Interesting. I actually have a place I can use a part of this to be honest. It will need cleaning up, and isn’t all that dramatic, but I can definitely use it. Always a plus.
Monday, July 18th: The Empire could breathe again.
The Empire could breathe again. With someplace to send their excess population, the overcrowding that was nearly their downfall had a remedy. The problem was how to convince people to go. The right people of course.
They started with those who craved adventure. Those who felt that the main body of the Empire was too stifling. Recruitment speeches featuring tales of adventure and opportunity were featured in every drawing room, salon and town lecture hall.
Many took to the speak. Second and third sons with hale and hearty parents and older siblings and those who simply had a restlessness within them soon took up the call. But it wasn’t enough.
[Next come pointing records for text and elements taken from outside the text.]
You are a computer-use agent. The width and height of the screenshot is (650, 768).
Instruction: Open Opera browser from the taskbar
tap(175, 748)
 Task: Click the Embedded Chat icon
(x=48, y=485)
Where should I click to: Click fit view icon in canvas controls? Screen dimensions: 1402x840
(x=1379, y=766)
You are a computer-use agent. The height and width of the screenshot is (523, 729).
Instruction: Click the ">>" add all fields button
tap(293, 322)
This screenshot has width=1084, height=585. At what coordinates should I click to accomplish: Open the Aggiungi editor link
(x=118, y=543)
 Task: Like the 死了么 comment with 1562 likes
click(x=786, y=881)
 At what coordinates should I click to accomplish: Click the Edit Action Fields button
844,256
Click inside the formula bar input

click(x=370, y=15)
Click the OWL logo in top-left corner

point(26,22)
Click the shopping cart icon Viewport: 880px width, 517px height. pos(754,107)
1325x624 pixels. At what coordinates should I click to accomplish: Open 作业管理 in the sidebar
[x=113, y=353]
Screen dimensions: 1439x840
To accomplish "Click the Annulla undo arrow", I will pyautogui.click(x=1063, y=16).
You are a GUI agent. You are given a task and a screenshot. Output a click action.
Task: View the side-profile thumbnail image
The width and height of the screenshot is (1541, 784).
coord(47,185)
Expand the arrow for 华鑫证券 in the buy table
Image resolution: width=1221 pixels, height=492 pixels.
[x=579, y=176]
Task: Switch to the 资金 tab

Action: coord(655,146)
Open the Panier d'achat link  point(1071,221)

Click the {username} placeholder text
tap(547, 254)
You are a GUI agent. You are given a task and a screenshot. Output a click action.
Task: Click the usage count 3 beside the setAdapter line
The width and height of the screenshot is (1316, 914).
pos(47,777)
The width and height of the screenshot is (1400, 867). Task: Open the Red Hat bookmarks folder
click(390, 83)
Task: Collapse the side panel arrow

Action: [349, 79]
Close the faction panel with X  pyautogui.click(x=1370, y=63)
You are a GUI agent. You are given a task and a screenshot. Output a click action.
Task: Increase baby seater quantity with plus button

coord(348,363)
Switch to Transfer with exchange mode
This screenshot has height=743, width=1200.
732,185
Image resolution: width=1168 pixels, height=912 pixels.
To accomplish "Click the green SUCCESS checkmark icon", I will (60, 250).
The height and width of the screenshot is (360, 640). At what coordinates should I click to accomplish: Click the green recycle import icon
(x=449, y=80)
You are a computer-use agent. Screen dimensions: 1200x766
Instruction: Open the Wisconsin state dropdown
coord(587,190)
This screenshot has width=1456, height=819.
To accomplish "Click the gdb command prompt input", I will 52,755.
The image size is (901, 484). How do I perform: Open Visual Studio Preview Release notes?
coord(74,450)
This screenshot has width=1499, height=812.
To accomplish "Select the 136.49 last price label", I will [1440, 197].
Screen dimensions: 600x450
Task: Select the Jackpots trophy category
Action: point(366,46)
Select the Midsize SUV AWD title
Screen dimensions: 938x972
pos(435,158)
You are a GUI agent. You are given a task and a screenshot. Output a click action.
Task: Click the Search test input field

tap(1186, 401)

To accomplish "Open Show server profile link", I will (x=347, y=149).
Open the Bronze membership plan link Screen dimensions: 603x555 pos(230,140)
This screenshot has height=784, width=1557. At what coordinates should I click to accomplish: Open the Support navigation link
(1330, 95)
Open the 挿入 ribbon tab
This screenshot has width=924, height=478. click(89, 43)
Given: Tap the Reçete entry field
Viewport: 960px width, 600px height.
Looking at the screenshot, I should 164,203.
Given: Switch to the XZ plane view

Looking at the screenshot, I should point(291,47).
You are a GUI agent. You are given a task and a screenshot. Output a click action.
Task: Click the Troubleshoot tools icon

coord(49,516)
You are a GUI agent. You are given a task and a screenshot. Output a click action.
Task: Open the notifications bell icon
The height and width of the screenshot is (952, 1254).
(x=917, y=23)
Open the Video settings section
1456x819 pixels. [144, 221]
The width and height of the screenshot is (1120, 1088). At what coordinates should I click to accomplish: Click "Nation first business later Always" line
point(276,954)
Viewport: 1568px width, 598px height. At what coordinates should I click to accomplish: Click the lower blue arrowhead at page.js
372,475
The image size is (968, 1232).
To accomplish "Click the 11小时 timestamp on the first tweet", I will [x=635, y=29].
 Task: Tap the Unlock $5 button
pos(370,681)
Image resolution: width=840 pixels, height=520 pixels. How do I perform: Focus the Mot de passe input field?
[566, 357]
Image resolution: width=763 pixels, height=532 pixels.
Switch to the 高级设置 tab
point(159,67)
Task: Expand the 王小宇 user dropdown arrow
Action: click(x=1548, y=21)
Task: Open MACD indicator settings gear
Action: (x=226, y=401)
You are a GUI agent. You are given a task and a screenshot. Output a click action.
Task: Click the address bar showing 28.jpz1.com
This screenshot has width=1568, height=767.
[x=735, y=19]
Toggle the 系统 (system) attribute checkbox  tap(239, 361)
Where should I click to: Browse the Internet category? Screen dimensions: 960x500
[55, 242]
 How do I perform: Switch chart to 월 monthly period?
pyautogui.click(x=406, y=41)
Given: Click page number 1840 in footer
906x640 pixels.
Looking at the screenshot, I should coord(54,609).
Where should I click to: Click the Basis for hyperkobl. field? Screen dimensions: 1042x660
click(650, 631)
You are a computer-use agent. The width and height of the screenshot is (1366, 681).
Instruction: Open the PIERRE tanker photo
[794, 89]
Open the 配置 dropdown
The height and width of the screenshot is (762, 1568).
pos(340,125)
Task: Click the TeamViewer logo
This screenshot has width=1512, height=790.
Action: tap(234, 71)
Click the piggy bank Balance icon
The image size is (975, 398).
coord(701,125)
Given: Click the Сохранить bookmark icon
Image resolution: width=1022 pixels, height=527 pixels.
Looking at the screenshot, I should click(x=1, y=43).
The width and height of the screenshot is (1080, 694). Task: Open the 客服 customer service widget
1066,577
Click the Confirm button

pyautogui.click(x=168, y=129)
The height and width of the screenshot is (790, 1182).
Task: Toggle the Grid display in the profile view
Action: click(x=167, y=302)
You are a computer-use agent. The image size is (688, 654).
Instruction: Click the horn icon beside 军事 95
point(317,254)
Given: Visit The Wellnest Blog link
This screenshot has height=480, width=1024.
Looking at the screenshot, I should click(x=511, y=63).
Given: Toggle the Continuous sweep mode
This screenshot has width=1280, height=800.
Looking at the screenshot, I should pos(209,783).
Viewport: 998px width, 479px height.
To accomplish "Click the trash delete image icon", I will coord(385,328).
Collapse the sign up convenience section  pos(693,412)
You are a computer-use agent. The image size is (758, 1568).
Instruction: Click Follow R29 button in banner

Calling on the upper classes alone would not help with clearing out the most overcrowded areas of the densely packed cities.
Those in charge switched tactics. Opportunity as well as adventure now awaited, the word foremost on the tongue of those recruiting. Opportunity for a better life, to escape the grinding poverty of their current circumstances to live as they wanted to live. It was an addictive elixir.
Ships filled with the eager began to leave the docks like flocks of birds departing for the winter. Not all of them survived the journey, but there were always more to send. Someone saw the death rate and began to have the idea of sending criminals as well as the willing. The jails were overcrowded and the scaffolds groaning,. This at least offered the opportunity of reprieve without allowing them back on the streets.
Many of them would die in transport too, but those that survive would have their labor put to good use. It turned out carving out a new life in a land so far from anything they were used to was difficult work.
Gradually the Empire began to breathe again. There was space, and many of those causing issues had simply been sent away. Then as a miracle, the opportunities they used as propaganda began to bear fruit. Amidst the hard labor and difficulties, profit was found. It flowed in a steady stream of taxes and the Empire felt pleased with itself. It had solved one of it’s greatest problems and benefited greatly in doing so.
But then things began to change. Those sent over because they wanted a different life from that found within the heart of the Empire, began crafting a different sort of life. Those who chafed at the restrictions placed upon them left those restrictions behind. Gradually those who left became something other, something new, something different than the Empire.